=== Work instruction ===
Reproduce every one of the records below word for word, keeping each line as it stands.

*** Opening Given data ***

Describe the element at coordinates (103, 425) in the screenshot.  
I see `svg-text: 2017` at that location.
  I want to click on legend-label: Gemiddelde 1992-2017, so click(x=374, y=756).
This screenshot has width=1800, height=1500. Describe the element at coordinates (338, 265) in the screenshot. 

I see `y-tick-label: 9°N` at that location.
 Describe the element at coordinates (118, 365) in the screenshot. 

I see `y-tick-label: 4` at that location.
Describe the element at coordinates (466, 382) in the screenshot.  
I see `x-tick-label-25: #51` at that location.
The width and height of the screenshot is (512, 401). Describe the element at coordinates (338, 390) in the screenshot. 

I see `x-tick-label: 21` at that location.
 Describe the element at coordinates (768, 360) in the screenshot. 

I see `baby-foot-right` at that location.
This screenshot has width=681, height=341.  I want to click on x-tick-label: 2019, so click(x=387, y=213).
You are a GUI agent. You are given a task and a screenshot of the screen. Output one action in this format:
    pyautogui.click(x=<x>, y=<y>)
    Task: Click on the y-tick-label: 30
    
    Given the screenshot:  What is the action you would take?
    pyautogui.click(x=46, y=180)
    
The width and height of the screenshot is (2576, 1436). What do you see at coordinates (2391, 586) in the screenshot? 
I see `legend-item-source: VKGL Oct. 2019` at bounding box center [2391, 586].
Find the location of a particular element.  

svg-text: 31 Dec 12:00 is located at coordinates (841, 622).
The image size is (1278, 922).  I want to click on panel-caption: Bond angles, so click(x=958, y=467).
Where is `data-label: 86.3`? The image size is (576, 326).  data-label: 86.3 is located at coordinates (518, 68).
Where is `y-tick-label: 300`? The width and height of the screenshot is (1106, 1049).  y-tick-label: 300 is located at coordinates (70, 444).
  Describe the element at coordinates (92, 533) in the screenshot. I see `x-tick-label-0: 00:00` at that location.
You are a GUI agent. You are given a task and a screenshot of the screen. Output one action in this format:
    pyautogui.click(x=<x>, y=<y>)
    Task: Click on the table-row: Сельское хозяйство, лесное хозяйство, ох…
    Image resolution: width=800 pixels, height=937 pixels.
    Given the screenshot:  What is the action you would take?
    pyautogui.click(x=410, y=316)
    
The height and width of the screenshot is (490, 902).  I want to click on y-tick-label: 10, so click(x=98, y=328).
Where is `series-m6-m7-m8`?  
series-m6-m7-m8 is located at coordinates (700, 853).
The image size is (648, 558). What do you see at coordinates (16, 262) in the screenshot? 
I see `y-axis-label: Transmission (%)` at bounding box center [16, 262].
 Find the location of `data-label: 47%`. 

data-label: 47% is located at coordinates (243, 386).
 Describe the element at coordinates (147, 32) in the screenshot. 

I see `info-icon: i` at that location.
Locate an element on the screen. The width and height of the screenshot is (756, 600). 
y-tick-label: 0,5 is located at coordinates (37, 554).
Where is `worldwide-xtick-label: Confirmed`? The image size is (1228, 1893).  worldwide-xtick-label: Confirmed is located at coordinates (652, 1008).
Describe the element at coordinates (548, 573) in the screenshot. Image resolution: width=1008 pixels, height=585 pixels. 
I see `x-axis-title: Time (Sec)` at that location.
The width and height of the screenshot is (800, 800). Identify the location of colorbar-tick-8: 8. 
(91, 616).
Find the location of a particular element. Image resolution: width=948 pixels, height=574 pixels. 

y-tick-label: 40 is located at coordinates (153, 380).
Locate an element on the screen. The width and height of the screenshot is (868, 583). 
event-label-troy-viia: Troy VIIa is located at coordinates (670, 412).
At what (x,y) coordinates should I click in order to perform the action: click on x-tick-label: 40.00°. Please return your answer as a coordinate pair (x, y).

*** Closing Given data ***

=== Problem solution ===
Describe the element at coordinates (103, 425) in the screenshot.  
I see `svg-text: 2017` at that location.
  I want to click on legend-label: Gemiddelde 1992-2017, so click(x=374, y=756).
This screenshot has width=1800, height=1500. Describe the element at coordinates (338, 265) in the screenshot. 

I see `y-tick-label: 9°N` at that location.
 Describe the element at coordinates (118, 365) in the screenshot. 

I see `y-tick-label: 4` at that location.
Describe the element at coordinates (466, 382) in the screenshot.  
I see `x-tick-label-25: #51` at that location.
The width and height of the screenshot is (512, 401). Describe the element at coordinates (338, 390) in the screenshot. 

I see `x-tick-label: 21` at that location.
 Describe the element at coordinates (768, 360) in the screenshot. 

I see `baby-foot-right` at that location.
This screenshot has width=681, height=341.  I want to click on x-tick-label: 2019, so click(x=387, y=213).
You are a GUI agent. You are given a task and a screenshot of the screen. Output one action in this format:
    pyautogui.click(x=<x>, y=<y>)
    Task: Click on the y-tick-label: 30
    
    Given the screenshot:  What is the action you would take?
    pyautogui.click(x=46, y=180)
    
The width and height of the screenshot is (2576, 1436). What do you see at coordinates (2391, 586) in the screenshot? 
I see `legend-item-source: VKGL Oct. 2019` at bounding box center [2391, 586].
Find the location of a particular element.  

svg-text: 31 Dec 12:00 is located at coordinates (841, 622).
The image size is (1278, 922).  I want to click on panel-caption: Bond angles, so click(x=958, y=467).
Where is `data-label: 86.3`? The image size is (576, 326).  data-label: 86.3 is located at coordinates (518, 68).
Where is `y-tick-label: 300`? The width and height of the screenshot is (1106, 1049).  y-tick-label: 300 is located at coordinates (70, 444).
  Describe the element at coordinates (92, 533) in the screenshot. I see `x-tick-label-0: 00:00` at that location.
You are a GUI agent. You are given a task and a screenshot of the screen. Output one action in this format:
    pyautogui.click(x=<x>, y=<y>)
    Task: Click on the table-row: Сельское хозяйство, лесное хозяйство, ох…
    Image resolution: width=800 pixels, height=937 pixels.
    Given the screenshot:  What is the action you would take?
    pyautogui.click(x=410, y=316)
    
The height and width of the screenshot is (490, 902).  I want to click on y-tick-label: 10, so click(x=98, y=328).
Where is `series-m6-m7-m8`?  
series-m6-m7-m8 is located at coordinates (700, 853).
The image size is (648, 558). What do you see at coordinates (16, 262) in the screenshot? 
I see `y-axis-label: Transmission (%)` at bounding box center [16, 262].
 Find the location of `data-label: 47%`. 

data-label: 47% is located at coordinates (243, 386).
 Describe the element at coordinates (147, 32) in the screenshot. 

I see `info-icon: i` at that location.
Locate an element on the screen. The width and height of the screenshot is (756, 600). 
y-tick-label: 0,5 is located at coordinates (37, 554).
Where is `worldwide-xtick-label: Confirmed`? The image size is (1228, 1893).  worldwide-xtick-label: Confirmed is located at coordinates (652, 1008).
Describe the element at coordinates (548, 573) in the screenshot. Image resolution: width=1008 pixels, height=585 pixels. 
I see `x-axis-title: Time (Sec)` at that location.
The width and height of the screenshot is (800, 800). Identify the location of colorbar-tick-8: 8. 
(91, 616).
Find the location of a particular element. Image resolution: width=948 pixels, height=574 pixels. 

y-tick-label: 40 is located at coordinates (153, 380).
Locate an element on the screen. The width and height of the screenshot is (868, 583). 
event-label-troy-viia: Troy VIIa is located at coordinates (670, 412).
At what (x,y) coordinates should I click in order to perform the action: click on x-tick-label: 40.00°. Please return your answer as a coordinate pair (x, y).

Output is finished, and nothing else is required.